You can then test any ideas you have with benchmarking.

As an example, I used this strategy to optimize event notification in my music player https://github.com/AnthonyMichaelTDM/mecomp/pull/210

AnthonyMichaelTDM avatar Jul 29 '25 20:07 AnthonyMichaelTDM

this might help:

  • https://golangdocs.com/profiling-in-golang

AnthonyMichaelTDM avatar Jul 29 '25 20:07 AnthonyMichaelTDM

As for what to actually profile, I'd see if you get the same behavior with other synthetic workloads:

  • hitting an endpoint that proxies to a remote origin
  • hitting an endpoint for a virtual directory
  • ... that has nothing behind it (close connection)
  • ... from a blacklisted IP
  • ... from a whitelisted IP
  • etc.

If the behavior is the same everywhere, it might be the routing code or access rule checking, otherwise if it's only in one or two situations, then it's probably whatever those situations cause to get run.
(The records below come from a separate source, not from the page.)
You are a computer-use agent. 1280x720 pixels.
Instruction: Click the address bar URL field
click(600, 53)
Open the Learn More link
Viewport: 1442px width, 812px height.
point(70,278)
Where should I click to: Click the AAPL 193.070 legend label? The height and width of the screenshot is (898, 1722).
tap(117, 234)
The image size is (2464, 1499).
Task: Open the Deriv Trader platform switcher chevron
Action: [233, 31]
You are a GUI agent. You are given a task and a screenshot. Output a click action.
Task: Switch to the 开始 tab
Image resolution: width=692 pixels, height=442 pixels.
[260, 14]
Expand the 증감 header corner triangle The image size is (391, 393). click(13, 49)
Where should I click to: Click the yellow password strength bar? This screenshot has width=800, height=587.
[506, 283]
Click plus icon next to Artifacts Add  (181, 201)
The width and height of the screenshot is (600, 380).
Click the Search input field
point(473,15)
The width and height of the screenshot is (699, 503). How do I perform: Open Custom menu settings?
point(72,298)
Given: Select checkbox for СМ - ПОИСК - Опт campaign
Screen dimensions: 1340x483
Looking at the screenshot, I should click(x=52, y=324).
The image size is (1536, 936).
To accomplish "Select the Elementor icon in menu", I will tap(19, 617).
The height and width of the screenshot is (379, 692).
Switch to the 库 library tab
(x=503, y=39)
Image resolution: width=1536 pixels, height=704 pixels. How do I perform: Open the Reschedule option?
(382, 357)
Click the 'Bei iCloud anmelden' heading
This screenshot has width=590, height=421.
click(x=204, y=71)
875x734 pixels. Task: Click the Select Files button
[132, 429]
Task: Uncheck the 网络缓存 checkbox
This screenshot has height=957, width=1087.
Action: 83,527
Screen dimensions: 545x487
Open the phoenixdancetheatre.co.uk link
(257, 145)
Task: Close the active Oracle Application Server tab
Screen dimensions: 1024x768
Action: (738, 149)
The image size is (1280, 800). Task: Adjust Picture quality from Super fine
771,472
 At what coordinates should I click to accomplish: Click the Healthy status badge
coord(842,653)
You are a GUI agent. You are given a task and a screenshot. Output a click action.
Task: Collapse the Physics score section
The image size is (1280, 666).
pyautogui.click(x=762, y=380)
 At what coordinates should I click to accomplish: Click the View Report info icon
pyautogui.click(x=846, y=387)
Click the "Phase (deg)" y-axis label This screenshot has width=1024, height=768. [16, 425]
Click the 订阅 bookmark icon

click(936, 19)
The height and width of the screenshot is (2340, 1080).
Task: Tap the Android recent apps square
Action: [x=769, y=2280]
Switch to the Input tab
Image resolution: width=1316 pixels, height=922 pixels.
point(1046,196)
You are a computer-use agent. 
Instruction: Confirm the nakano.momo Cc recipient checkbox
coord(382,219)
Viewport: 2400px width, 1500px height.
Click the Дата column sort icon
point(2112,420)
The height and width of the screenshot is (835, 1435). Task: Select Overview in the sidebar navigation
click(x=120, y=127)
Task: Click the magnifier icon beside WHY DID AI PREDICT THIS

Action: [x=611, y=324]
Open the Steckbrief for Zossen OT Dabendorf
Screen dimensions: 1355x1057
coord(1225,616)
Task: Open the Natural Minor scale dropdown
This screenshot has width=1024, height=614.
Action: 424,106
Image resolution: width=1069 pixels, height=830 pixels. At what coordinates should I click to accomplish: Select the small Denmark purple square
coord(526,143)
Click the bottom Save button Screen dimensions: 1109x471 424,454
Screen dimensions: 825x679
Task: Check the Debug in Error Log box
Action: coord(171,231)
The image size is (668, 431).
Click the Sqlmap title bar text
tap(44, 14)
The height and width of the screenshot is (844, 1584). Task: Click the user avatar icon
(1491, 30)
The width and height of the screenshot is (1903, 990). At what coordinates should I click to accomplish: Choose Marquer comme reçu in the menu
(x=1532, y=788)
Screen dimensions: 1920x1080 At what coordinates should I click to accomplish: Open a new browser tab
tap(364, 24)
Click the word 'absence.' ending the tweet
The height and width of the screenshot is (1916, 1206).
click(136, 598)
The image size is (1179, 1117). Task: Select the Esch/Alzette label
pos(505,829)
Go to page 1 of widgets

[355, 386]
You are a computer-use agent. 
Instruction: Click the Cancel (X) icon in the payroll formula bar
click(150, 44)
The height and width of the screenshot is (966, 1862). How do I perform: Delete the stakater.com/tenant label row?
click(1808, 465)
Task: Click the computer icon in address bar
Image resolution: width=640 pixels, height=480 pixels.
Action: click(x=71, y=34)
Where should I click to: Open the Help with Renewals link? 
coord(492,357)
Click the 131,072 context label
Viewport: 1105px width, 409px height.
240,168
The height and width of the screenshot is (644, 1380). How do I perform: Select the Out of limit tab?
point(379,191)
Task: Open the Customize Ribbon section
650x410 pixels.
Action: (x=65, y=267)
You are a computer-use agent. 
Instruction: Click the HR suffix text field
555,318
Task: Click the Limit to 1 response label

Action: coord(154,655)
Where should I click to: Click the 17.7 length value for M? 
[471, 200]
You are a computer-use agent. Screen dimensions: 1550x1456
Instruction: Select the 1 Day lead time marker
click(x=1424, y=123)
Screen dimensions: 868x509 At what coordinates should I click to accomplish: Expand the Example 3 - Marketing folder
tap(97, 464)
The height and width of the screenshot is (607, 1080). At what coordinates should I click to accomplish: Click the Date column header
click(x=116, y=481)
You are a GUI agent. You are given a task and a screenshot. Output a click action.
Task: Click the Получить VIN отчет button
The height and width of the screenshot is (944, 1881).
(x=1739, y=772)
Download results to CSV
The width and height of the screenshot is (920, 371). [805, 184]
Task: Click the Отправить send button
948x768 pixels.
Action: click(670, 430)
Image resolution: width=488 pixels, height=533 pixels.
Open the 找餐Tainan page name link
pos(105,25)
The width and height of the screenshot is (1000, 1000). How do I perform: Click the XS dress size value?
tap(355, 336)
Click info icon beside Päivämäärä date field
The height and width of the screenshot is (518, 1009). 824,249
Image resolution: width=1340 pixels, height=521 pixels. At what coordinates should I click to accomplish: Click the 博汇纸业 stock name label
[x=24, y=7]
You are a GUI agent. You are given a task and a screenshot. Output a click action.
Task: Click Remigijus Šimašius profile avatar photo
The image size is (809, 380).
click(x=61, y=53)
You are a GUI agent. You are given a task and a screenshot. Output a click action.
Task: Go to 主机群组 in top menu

AnthonyMichaelTDM avatar Jul 29 '25 20:07 AnthonyMichaelTDM

As mentioned by @AnthonyMichaelTDM , there are many routine in a request handler that might lead to this issue. Are you using slow geoIP resolve mode? That trades off RAM usage with CPU time.

If it is not the above's, I guess this is just the downside of dynamic routing design used in Zoraxy. Compiled / static routing configured proxy implementation is much better in efficiency but lack the flexibility for dynamically adjusting the proxy endpoints in runtime and require a restart every time a config changed.